* _DOKUMENT_:
-.-.-
Ortwin Runde: Als Modernisierer lasse ich mich gern bezeichnen. Der Öffentliche Dienst ist zum Beispiel ein Bereich, wo wir nicht nur Modernität gestalten können, sondern nachgerade dazu verpflichtet sind. Für die Lösung der Probleme brauchen wir einen leistungsfähigen Öffentlichen Dienst mit einer „Corporate Identity“.

Soll der Bürger Kunde werden?

Sowohl derjenige, der einen Fahrraddiebstahl anzeigt, als auch der, der erwischt wird, wäre demnach Kunde. Insofern ist der Kundenbegriff aus der Privatwirtschaft so nicht übertragbar. Es muß aber zu einer Dienstleistungsorientierung kommen.

Das schafft aber keine neuen Arbeitsplätze. Wie wollen Sie mehr Beschäftigung erreichen?

Es stehen jetzt immer die Großprojekte im Mittelpunkt der Diskussion. Diese müssen ohne Zweifel realisiert werden, aber man darf nicht vergessen, daß 75 Prozent der Hamburger Beschäftigten im Dienstleistungsbereich arbeiten. Zum Beispiel in der Medienwirtschaft, der Telekommunikation oder der Medizintechnik. Da gilt es, die Infrastruktur wie Ausbildung, Forschung, Kultur mehr zu fördern.

In der Großindustrie sind dramatisch viele Arbeitsplätze weggefallen. Nehmen Sie das hin?

Im gewerblichen Bereich wird dieser Trend sogar weitergehen. Auffangen können wir nur im Dienstleistungssektor. Wir müssen neue Felder entwickeln. In dem Maße, wie zum Beispiel mehr und mehr Frauen in die Erwerbstätigkeit hineingehen, entsteht auch ein größerer Dienstleistungsbedarf im Bereich Haushalt.

Die GAL setzt aber auf kleinere und mittlere Betriebe.
-.-.-
* _BEREITGESTELLTE DATEN_:
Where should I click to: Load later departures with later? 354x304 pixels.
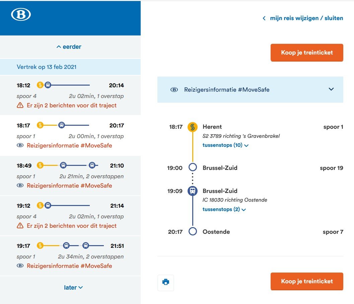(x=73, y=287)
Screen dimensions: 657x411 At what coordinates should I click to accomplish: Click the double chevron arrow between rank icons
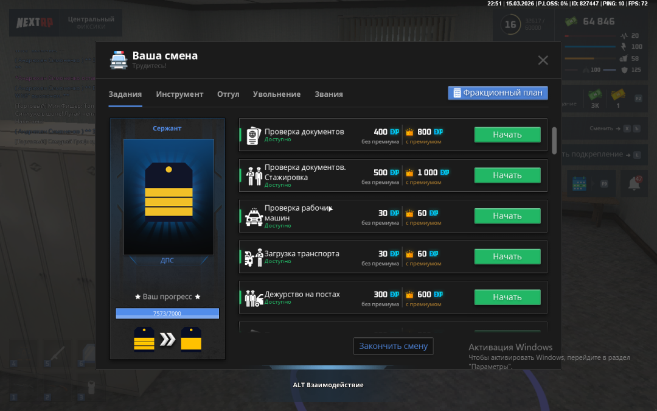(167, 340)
-.-.-
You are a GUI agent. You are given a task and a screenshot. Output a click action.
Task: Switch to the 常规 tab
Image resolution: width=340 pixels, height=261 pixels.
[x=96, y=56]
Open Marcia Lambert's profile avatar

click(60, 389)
-.-.-
* _ARBEITSAUFTRÄGE_:
1. Beantworten Sie zum Interview mit Ortwin Runde:
(a) Welcher Begriff aus der Privatwirtschaft ist laut Runde so nicht auf den Öffentlichen Dienst übertragbar?
(b) Wie viel Prozent der Hamburger Beschäftigten arbeiten nach seinen Angaben im Dienstleistungsbereich?
(c) Auf welche Betriebe setzt die GAL laut der letzten Frage?
2. Führen Sie das Interview mit Ortwin Runde nach dem letzten Satz weiter.
Die Daten stehen in keinem Zusammenhang mit dem Interview mit Ortwin Runde.

* _ANTWORTEN_:
1.
(a) Der Kundenbegriff.
(b) 75 Prozent.
(c) Auf kleinere und mittlere Betriebe.

2.
Das sagt alle Welt inzwischen, daß das Potential dort liegt. Doch man muß sowohl bezogen auf die lokale als auch auf die globale Wirtschaft etwas tun.

Die GAL hat immer so anheimelnde Vorstellungen: Hamburg, trautes Heim, Glück allein. Das funktioniert nicht. Die Vorteile eines integrierten Europas kann man nur nutzen, wenn man auch auf europäischer Ebene agiert.

Wird der Standort Hamburg zu Unrecht schlecht geredet?

Wenn ich mir die Außenhandelszahlen ansehe, hätten wir allen Anlaß, mit einem anderen Selbstbewußtsein aufzutreten. Dieses dauernde Herumknösern taugt nichts. Damit kann man im Wettbewerb nicht bestehen.

Fürchten Sie die Kritik der Handelskammer?

Ach, nein. Der Kontakt mit der Handelskammer ist gut. Wenn man themenorientiert diskutiert, verschwindet die Feindseligkeit.

Nur Säbelrasseln?

Naja, alle sind noch etwas erhitzt von der Wahl. Ich bin an einem sachorientierten Dialog mit der Handelskammer interessiert, gerade wegen des drängenden Problems der Arbeitslosigkeit.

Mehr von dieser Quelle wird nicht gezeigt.